The company started selling it on Amazon, garnering raving reviews as people were drawn to the sweet and spicy taste combination. “Everybody is looking for new flavors, and spicy is always a great choice,” he said. “Sweet and spicy is a combo that works.” The proof is in the numbers; the company's snack stick sales grew 10-fold last year. “2020 was a breakout year for Wenzel’s on Amazon,” Vieth said.
Both the Wenzel’s Farm brand and Nick’s Sticks brand have their own websites; together, they are available in 8,000 locations across the country including some large-scale home improvement stores as well as the gas station/convenience store and grocery stores as well. While the sticks appeal to a broad audience, the commonality in the home improvement and tractortype stores is an outdoor person —people with an active lifestyle is a core audience for the company.
Nick’s Sticks appeal to a specific category of the population — those seeking natural, glutenfree, Keto- and Paleo-certified snack sticks. (Wenzel’s Farm snack sticks are gluten-free as well. In fact, the entire Wenzel’s Farm facility is certified gluten-free.)
“We were one of the first companies to have a gluten-free teriyaki snack stick in 2017 and becoming gluten-free in all products in 2018 was a big development,” Vieth said. When the company purchased Nick’s Sticks in 2017, they learned to make meat snacks with natural nitrites.

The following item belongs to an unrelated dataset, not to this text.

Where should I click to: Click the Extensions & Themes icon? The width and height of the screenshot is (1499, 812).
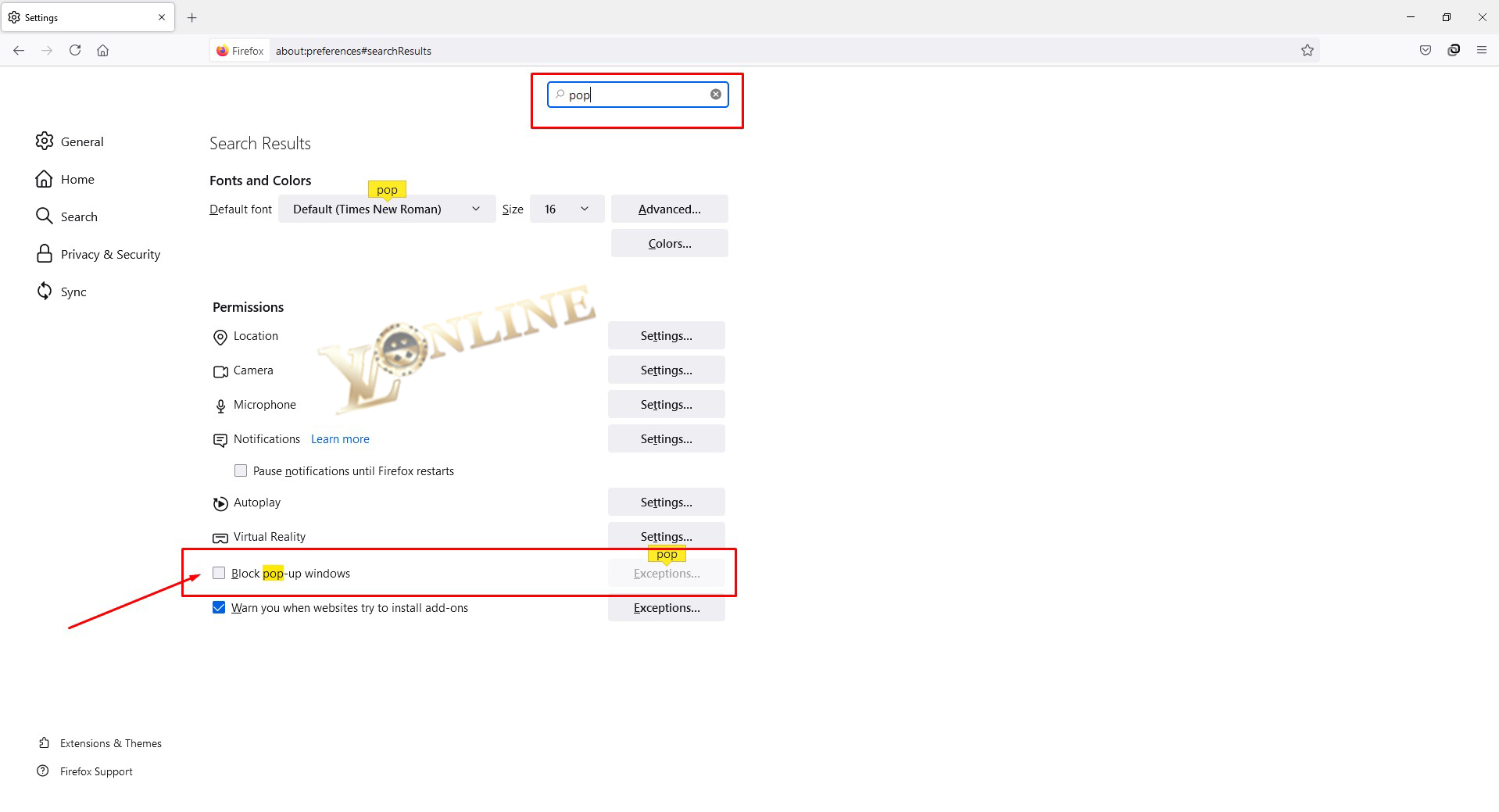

“How a snack stick is made now is different than even five years ago,” Vieth said. “The efficiencies of technology and equipment keep evolving.” That led to a major plant expansion in 2018, adding 5,000 square feet to the facility. Growth has the company looking to expand even further in 2021.
After years of fairly consistent employment — the company had 30 full-time employees in 1967 and about 32 to 33 in 2017, they’ve jumped to about 50 employees in the last three years including employees to work the second shift they added in early 2019. Adding Nick’s Sticks to the mix has helped the company double its business within a two- to three-year period. The sticks have a loyal following for its grassfed beef and free-range turkey choices and made the company an immediate entry into the natural foods snack food channel.
“It’s a smaller space but we’re a major player in that,” Vieth said. Since acquiring Nick’s Sticks, the company was able to expand its distribution including into the Sprouts national food chain. In turn, the company has learned a lot from Nick’s on growing its core business through its website and Amazon as well as how to better position the Wenzel brand. “There is a lot of intellectual property they brought to the table that we were able to learn from,” he said.
Wenzel snack sticks have grown 80 percent cumulatively from 2017 to 2020 “and we have aggressive growth goals for the next three years as well,” Vieth said. ”Given demand, there is an expectation that our business will continue to grow.”